__PROBLEM TO SOLVE__.
Give back only the lines in the records below from the one with "联系我们 (1453, 600)" to the one with "立即购买 (51, 765)", both inclusive, word for word.

__PROVIDED MATERIAL__.
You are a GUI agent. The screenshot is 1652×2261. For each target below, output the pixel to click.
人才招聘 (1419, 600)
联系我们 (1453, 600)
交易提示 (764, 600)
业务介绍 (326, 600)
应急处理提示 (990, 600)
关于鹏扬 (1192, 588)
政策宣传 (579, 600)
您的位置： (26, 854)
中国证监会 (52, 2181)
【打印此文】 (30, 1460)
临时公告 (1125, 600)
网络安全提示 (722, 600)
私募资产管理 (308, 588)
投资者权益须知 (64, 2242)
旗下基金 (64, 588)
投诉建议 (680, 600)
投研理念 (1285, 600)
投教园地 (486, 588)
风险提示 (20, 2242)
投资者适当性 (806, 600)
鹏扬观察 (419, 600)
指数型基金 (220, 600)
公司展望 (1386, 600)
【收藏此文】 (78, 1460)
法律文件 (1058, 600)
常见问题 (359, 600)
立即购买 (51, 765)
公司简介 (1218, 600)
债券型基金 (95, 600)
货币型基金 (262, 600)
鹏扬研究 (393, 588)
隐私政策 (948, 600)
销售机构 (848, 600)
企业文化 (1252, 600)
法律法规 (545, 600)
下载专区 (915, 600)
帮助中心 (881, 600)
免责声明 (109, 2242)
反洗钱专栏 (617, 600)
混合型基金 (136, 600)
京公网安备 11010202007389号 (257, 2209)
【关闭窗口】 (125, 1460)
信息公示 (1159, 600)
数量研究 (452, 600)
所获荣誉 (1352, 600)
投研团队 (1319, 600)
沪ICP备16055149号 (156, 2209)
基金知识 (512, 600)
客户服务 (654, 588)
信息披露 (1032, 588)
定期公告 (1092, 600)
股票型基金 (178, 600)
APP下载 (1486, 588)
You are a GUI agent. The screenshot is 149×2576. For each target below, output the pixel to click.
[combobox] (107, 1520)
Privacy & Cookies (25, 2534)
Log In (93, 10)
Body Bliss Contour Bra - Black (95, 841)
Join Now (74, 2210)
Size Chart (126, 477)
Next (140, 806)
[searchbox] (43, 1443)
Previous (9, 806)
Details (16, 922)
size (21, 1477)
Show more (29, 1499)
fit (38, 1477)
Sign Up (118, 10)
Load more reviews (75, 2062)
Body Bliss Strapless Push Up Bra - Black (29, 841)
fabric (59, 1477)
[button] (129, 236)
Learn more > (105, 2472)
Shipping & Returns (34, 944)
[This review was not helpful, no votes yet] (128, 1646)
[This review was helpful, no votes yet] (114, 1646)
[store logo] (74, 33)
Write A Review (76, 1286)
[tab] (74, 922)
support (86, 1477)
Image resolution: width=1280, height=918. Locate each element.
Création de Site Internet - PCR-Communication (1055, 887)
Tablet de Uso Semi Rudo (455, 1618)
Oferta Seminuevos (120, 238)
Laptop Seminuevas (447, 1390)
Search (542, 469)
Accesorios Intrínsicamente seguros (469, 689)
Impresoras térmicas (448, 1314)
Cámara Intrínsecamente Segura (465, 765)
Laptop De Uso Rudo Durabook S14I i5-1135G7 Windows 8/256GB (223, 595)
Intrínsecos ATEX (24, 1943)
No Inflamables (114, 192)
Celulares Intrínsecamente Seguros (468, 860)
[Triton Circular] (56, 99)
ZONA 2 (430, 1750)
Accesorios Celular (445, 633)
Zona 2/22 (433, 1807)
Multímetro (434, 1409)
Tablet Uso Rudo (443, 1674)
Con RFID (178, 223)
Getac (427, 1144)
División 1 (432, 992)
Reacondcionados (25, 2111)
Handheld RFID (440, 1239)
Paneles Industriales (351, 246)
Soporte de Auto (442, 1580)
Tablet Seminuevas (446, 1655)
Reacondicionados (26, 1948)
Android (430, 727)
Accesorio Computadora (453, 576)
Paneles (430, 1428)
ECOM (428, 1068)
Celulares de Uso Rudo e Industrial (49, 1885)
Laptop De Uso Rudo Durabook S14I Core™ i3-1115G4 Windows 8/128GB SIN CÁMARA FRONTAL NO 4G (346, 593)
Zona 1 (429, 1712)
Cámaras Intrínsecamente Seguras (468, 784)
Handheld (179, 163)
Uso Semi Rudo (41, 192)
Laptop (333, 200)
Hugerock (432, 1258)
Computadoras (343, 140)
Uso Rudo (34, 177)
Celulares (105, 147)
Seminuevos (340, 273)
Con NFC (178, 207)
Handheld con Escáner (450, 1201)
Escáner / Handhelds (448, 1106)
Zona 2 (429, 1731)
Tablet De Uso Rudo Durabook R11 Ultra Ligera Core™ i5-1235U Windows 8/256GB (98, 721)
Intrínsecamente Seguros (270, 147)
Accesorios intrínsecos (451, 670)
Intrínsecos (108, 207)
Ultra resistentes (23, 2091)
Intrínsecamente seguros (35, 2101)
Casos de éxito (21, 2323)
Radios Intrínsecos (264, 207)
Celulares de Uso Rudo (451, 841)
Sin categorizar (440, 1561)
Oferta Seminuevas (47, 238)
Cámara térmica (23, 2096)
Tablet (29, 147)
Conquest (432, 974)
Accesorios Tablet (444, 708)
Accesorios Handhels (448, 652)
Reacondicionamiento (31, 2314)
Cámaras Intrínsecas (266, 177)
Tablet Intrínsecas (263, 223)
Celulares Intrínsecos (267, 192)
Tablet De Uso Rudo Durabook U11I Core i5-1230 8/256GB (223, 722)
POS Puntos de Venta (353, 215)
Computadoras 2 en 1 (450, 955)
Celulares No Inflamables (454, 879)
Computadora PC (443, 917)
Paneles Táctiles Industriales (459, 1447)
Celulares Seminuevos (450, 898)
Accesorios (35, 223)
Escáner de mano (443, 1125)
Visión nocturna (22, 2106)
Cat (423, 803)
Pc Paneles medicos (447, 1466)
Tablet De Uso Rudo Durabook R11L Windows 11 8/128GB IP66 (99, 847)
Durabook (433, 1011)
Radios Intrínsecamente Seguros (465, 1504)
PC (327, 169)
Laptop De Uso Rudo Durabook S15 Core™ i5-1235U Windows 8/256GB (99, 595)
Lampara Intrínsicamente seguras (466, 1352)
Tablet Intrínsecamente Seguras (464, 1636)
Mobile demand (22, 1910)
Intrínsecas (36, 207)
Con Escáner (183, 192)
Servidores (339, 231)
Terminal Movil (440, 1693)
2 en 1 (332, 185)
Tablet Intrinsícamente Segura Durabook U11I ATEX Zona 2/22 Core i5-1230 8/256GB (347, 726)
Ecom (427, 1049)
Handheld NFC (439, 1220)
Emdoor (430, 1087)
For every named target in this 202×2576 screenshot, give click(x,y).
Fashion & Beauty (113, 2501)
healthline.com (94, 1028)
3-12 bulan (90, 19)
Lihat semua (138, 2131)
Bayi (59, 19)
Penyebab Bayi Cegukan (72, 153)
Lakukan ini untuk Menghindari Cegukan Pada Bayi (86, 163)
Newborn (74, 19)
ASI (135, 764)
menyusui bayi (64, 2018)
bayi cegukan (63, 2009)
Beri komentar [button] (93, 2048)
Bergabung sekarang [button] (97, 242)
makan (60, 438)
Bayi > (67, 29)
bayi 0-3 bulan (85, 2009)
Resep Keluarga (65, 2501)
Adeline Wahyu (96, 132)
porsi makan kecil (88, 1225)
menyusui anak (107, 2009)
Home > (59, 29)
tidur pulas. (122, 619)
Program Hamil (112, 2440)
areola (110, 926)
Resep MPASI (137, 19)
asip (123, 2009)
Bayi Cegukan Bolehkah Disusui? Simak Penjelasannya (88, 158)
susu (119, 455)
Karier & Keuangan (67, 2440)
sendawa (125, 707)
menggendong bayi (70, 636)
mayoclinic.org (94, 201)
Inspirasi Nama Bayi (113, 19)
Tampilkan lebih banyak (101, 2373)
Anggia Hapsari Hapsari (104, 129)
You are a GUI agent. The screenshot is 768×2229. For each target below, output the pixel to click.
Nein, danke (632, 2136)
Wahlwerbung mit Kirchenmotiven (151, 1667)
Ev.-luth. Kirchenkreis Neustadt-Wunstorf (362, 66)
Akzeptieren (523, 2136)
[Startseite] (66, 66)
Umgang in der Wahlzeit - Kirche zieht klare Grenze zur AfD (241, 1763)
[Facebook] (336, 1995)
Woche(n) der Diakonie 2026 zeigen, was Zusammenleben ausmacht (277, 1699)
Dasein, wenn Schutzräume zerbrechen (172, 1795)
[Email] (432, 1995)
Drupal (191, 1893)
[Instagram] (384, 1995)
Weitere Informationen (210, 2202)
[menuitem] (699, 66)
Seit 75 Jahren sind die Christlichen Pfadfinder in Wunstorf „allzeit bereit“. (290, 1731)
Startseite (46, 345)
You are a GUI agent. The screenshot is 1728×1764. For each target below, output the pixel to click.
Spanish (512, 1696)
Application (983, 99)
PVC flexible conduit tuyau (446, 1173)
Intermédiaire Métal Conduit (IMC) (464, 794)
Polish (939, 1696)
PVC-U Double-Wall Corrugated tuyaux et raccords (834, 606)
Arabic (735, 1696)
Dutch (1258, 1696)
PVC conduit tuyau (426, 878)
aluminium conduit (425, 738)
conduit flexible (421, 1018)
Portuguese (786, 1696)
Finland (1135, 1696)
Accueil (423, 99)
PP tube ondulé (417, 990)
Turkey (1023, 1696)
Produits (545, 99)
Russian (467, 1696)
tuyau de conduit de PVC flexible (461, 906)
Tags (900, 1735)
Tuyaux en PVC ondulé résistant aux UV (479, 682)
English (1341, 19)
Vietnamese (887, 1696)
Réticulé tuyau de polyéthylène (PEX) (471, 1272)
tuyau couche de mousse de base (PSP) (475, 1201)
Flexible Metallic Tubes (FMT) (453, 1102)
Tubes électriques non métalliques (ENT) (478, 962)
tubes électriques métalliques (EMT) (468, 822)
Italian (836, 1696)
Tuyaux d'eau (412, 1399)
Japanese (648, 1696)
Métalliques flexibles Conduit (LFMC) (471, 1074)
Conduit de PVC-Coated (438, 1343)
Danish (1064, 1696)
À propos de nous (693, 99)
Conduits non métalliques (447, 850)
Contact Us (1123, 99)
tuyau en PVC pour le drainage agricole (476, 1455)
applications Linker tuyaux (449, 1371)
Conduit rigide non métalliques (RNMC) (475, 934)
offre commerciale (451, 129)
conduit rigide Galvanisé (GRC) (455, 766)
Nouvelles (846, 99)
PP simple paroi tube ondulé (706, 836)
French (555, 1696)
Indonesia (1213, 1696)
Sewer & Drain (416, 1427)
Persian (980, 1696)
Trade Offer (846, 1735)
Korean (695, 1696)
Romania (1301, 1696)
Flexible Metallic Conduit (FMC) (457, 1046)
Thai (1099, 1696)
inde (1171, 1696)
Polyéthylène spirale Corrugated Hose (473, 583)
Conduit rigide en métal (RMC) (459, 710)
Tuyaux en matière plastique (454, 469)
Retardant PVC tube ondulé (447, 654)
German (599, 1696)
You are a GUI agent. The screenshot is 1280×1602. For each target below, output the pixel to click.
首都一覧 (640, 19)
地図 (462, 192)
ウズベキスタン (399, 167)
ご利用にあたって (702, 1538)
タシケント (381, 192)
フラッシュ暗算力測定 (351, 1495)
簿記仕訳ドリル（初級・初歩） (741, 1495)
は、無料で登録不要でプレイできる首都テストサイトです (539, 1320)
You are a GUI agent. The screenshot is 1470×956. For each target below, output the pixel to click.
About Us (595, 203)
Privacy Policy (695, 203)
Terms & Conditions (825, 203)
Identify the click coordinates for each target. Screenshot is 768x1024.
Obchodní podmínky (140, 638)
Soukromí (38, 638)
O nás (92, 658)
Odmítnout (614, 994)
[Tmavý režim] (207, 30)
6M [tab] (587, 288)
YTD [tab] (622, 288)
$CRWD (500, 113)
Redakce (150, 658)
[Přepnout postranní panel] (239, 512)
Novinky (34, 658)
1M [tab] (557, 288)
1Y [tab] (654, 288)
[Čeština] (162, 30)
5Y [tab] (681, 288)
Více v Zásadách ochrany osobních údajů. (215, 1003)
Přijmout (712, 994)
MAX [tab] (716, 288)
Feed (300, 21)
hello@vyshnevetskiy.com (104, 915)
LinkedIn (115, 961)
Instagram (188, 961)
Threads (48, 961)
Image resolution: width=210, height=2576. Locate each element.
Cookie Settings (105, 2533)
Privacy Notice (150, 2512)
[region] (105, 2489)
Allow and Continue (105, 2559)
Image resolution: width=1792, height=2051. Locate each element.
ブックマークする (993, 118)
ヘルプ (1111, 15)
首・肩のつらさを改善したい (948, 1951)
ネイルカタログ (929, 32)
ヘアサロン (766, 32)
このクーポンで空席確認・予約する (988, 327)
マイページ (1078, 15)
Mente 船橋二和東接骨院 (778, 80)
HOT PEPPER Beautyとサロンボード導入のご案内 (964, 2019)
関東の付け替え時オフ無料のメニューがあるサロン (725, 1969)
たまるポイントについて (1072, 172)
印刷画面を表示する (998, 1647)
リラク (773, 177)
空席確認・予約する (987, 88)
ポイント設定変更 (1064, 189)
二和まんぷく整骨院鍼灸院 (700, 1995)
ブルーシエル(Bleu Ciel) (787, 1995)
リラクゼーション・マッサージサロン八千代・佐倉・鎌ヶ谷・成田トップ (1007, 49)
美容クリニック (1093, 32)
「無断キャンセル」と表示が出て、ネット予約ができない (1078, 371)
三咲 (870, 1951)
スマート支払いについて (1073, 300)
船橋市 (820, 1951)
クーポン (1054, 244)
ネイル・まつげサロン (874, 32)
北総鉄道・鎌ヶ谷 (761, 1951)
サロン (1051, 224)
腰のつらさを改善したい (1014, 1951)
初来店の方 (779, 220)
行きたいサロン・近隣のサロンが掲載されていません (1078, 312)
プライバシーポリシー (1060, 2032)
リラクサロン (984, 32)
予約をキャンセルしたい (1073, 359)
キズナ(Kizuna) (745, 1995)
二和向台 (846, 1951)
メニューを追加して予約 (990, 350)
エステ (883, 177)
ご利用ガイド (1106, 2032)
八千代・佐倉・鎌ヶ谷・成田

__RESPONSE TO THE TASK__.
联系我们 (1453, 600)
交易提示 (764, 600)
业务介绍 (326, 600)
应急处理提示 (990, 600)
关于鹏扬 (1192, 588)
政策宣传 (579, 600)
您的位置： (26, 854)
中国证监会 (52, 2181)
【打印此文】 (30, 1460)
临时公告 (1125, 600)
网络安全提示 (722, 600)
私募资产管理 (308, 588)
投资者权益须知 (64, 2242)
旗下基金 (64, 588)
投诉建议 (680, 600)
投研理念 (1285, 600)
投教园地 (486, 588)
风险提示 (20, 2242)
投资者适当性 (806, 600)
鹏扬观察 (419, 600)
指数型基金 (220, 600)
公司展望 (1386, 600)
【收藏此文】 (78, 1460)
法律文件 (1058, 600)
常见问题 (359, 600)
立即购买 (51, 765)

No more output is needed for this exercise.